Dagoberto olhava por olhar, indiferente a essa tragédia viva.
A seca representava a valorização da safra. Os senhores de engenho, de uma avidez vã, refaziam-se da depreciação dos tempos normais à custa da desgraça periódica.
O feitor alvitrava a admissão dos retirantes:
- Paga-se pouco mais ou nada ...
Mas Dagoberto escarmentava a convergência molesta. Desafogava a fazenda da superpopulação imprestável, consignada à caridade pública.
À vista do bueiro fumegante que sujava o céu estivo, a matula espetral detinha-se esperançosa. E ficava a espiar a casa do engenho como uma grande essa armada no negrume do teto velho.
Alguns faziam menção de subir. Mas logo desandavam, aos tombos, na mobilidade incerta.

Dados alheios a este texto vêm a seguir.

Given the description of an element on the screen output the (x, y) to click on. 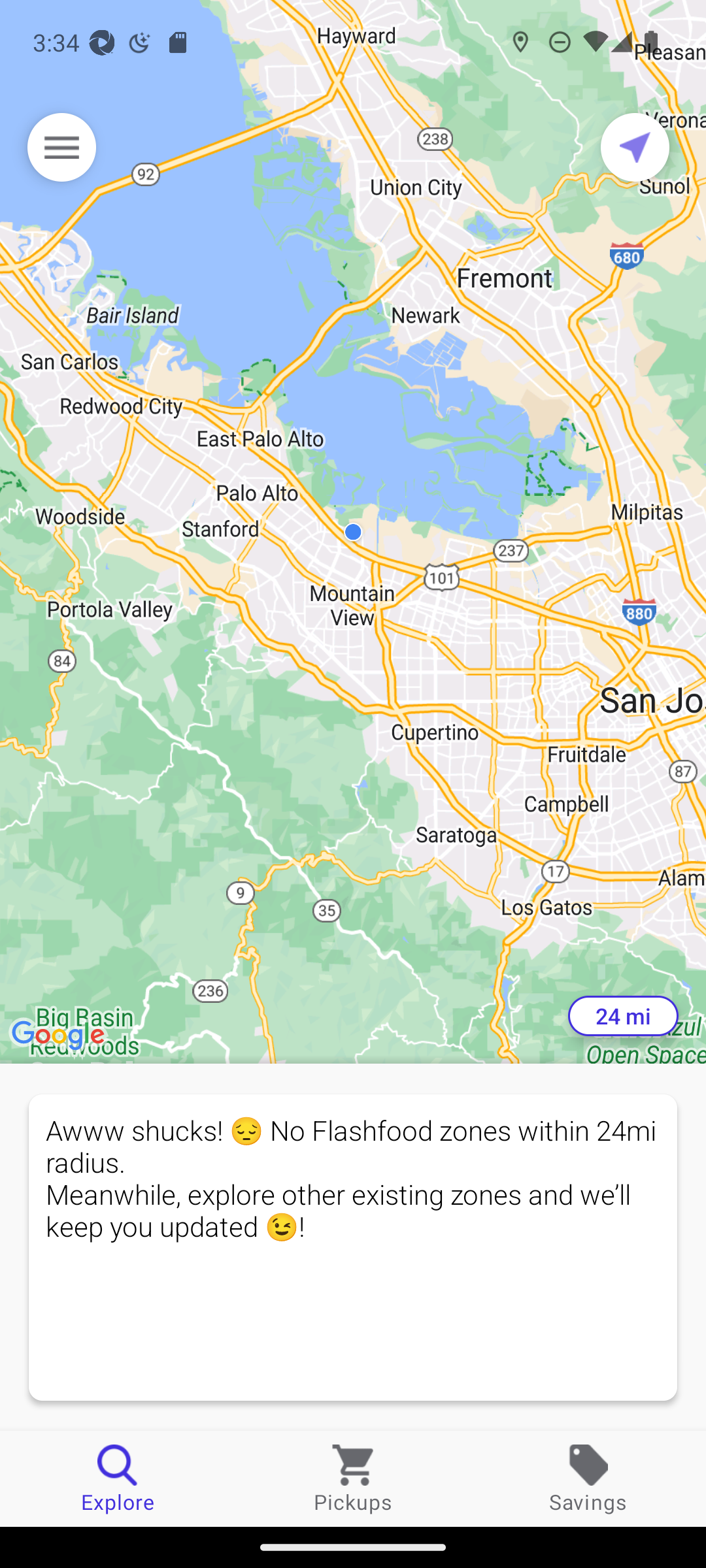
Menu (61, 146)
Current location (634, 146)
24 mi (623, 1015)
Pickups (352, 1478)
Savings (588, 1478)
Given the description of an element on the screen output the (x, y) to click on. 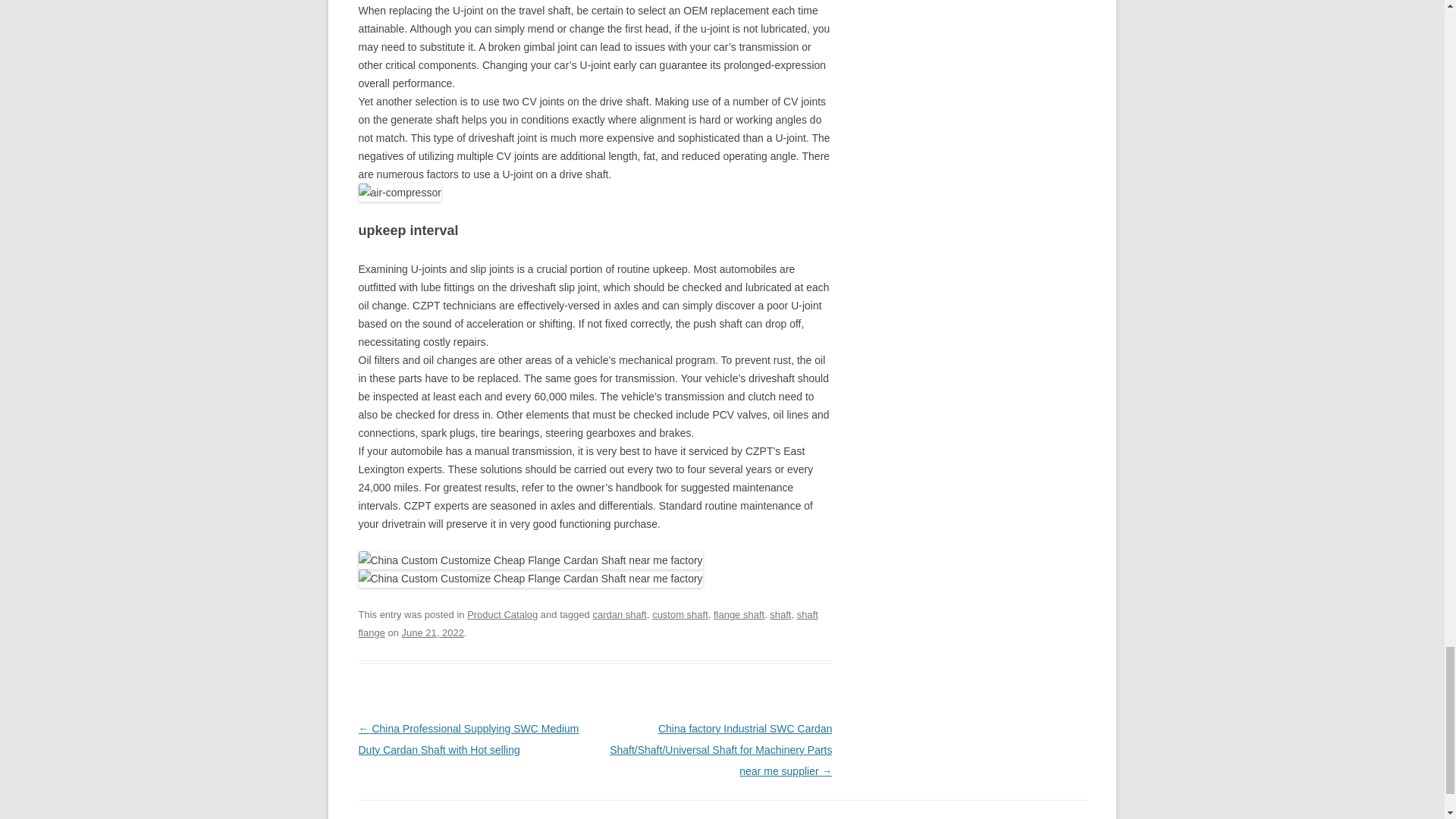
flange shaft (738, 614)
10:11 pm (432, 632)
shaft flange (587, 623)
June 21, 2022 (432, 632)
custom shaft (679, 614)
shaft (780, 614)
cardan shaft (619, 614)
Product Catalog (502, 614)
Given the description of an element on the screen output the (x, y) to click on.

De quando em quando, um magote vingava o socalco. Chegavam mastigando em seco, para enganar a fome, nas mais grotescas atitudes da miséria.
Dobravam-se os joelhos, não como pedinchões. Genufletiam moídos de fadiga.
Não se carpiam, como se estivessem realizando um destino irremediável. Nem, sequer, lavavam com lágrimas as caras poentas.
Escorraçados, retrocediam, arquejantes, sem uma queixa.
E, desengonçando-se, de déu em déu, numa marcha esquecida, o rebotalho errante ia atulhar as feiras, malignar as cidades.
"A Bagaceira", José Américo de Almeida
(José Américo de Almeida nasceu no dia 10 de Janeiro de 1887. Morreu em 1980.)